The website when it was designed was done so in accordance with Internet protocol and Google’s algorithm. If you want to change the text, make sure there’s a good reason; don’t do it just because you’re tired of the existing text. If you need to change it, make sure you know what you’re doing and how it might impact on your search results. Also, whatever about changing the wording, do not interfere with the font style or general layout; leave that to the designers. Otherwise, before you know it, every page will begin to look different, and the whole site will gradually unravel and appear disjointed.

Learn how to deal with images

We can guarantee you are going to have images that need to be colour corrected and resized before being let loose on the outside world. Unless you have the right software though to edit photos, this is going to prove difficult. It’s worth investing a bit of time to find the right editing tool and then learning how to use it properly. Otherwise, the images you upload to your website won’t look right and your beautifully designed website won’t be so beautiful anymore.

Keep on good terms with your developer

We are all for letting our clients update their website themselves. That said, you will invariably encounter issues such as software updates, security breaches and plugin incompatibilities that are best left to the professionals. So even if you decide to maintain most of the website yourself, there’s no harm in taking out a retainer or SLA with your web developer. That way, whenever you come across something tricky (and eventually you will, because websites are not infallible), it’s nice to know there’s someone you can call.

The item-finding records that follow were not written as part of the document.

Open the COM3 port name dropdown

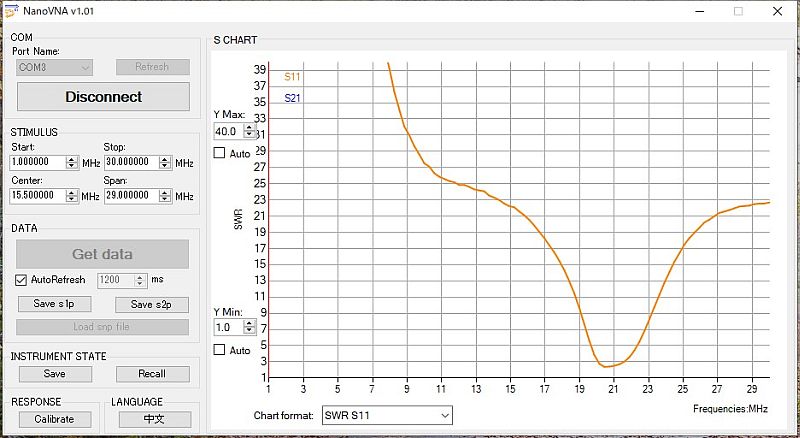55,67
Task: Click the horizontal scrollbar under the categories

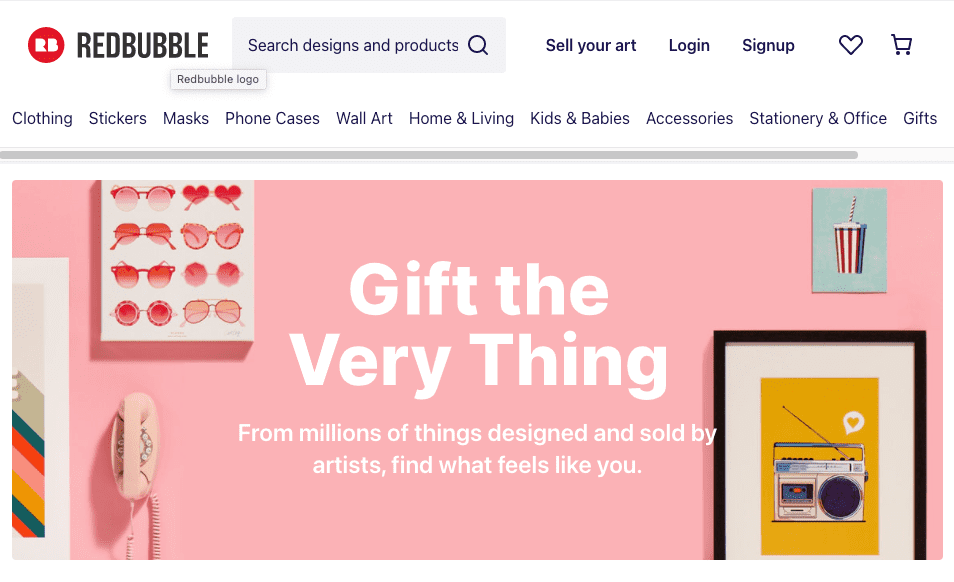Action: click(429, 155)
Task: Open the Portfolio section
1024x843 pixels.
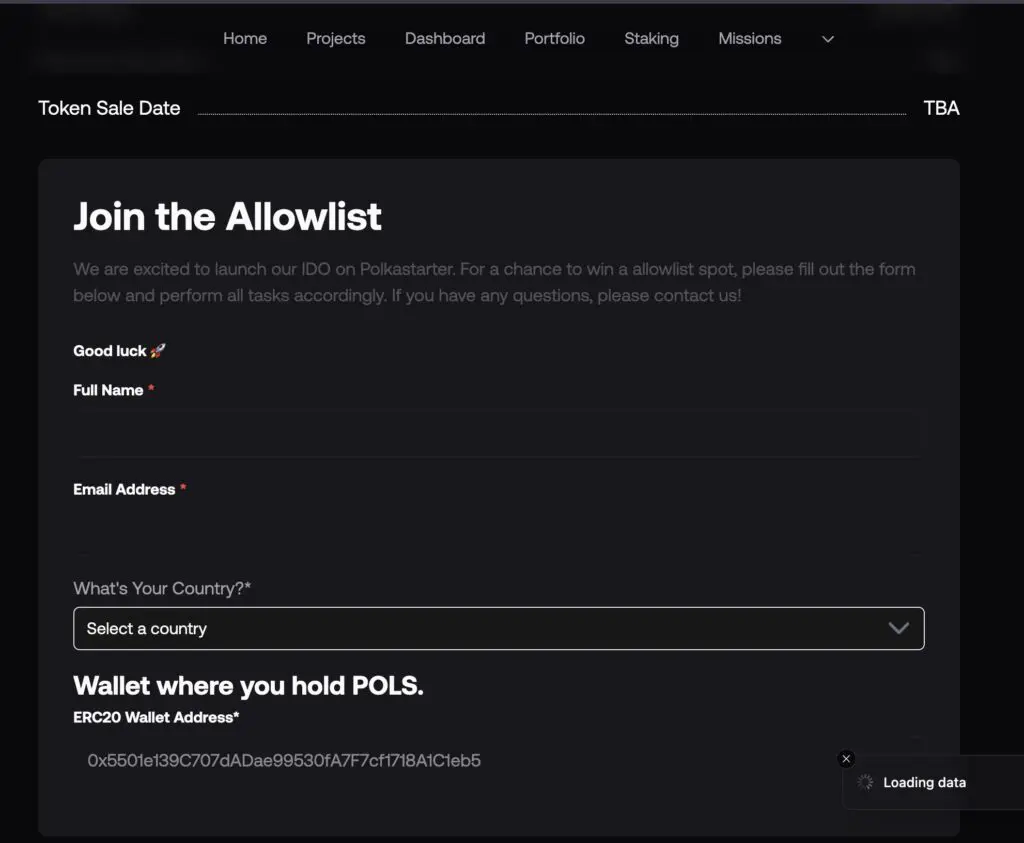Action: (555, 39)
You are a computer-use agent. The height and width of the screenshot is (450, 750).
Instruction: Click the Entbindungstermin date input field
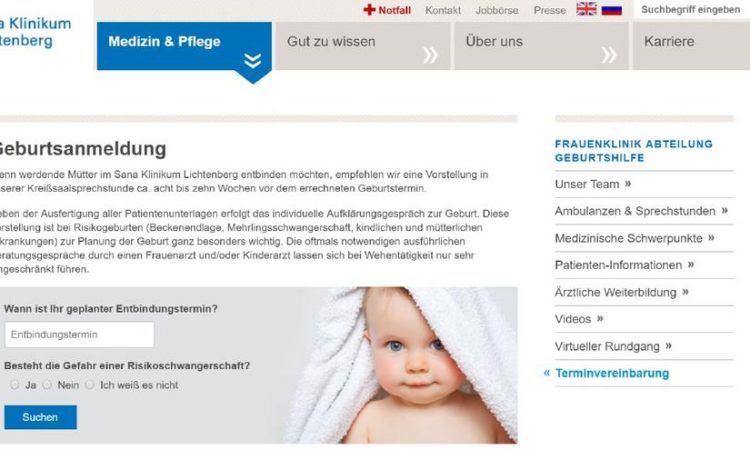click(79, 334)
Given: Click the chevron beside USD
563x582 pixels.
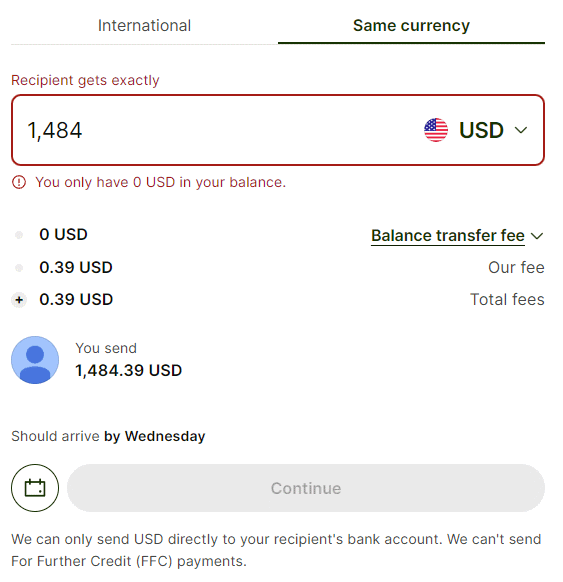Looking at the screenshot, I should tap(521, 130).
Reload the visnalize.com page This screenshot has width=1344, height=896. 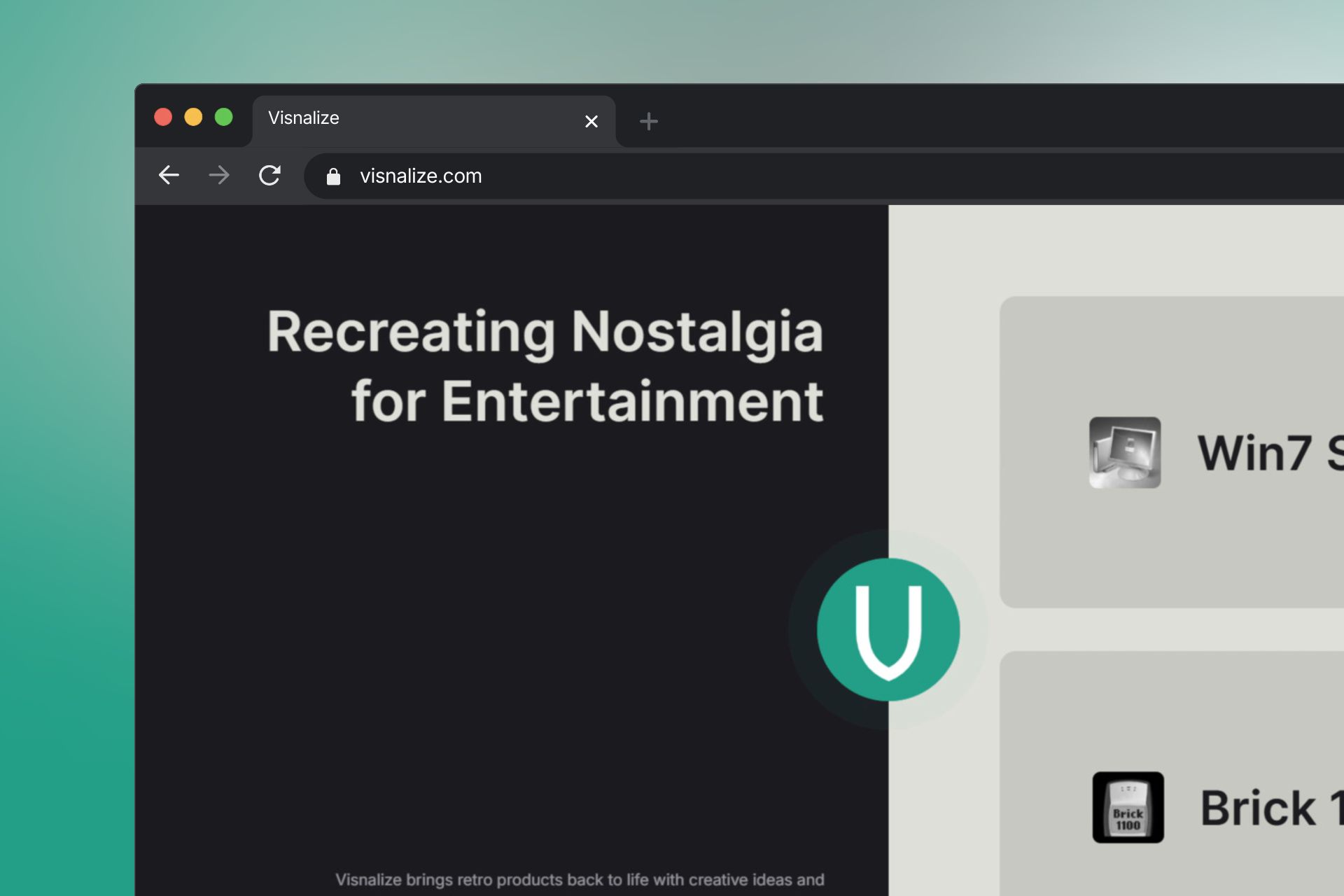(271, 176)
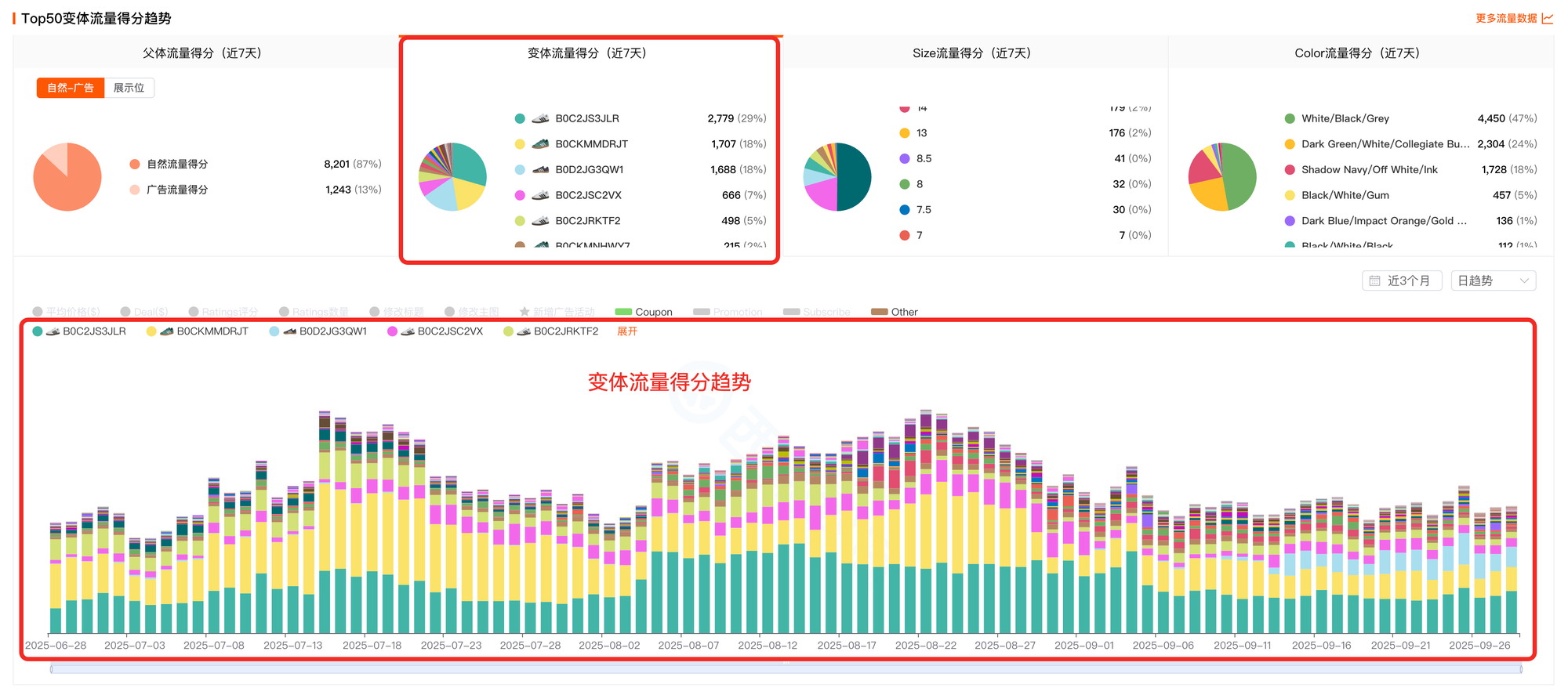Image resolution: width=1568 pixels, height=695 pixels.
Task: Select the 自然-广告 tab
Action: pyautogui.click(x=70, y=88)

Leave it to the professionals

In summary, use your CMS wisely. If it’s a simple text change, go ahead and make it. If it’s something a little more complex, leave it to the professionals. To use a motoring example, websites are a lot like cars; it’s good to be able to perform routine maintenance tasks like changing the oil or adding screen wash, but if something needs to be done to the engine or bodywork, you should leave it to the mechanic. Otherwise, you run the risk of doing more harm than good and having to pay for someone to fix your handiwork.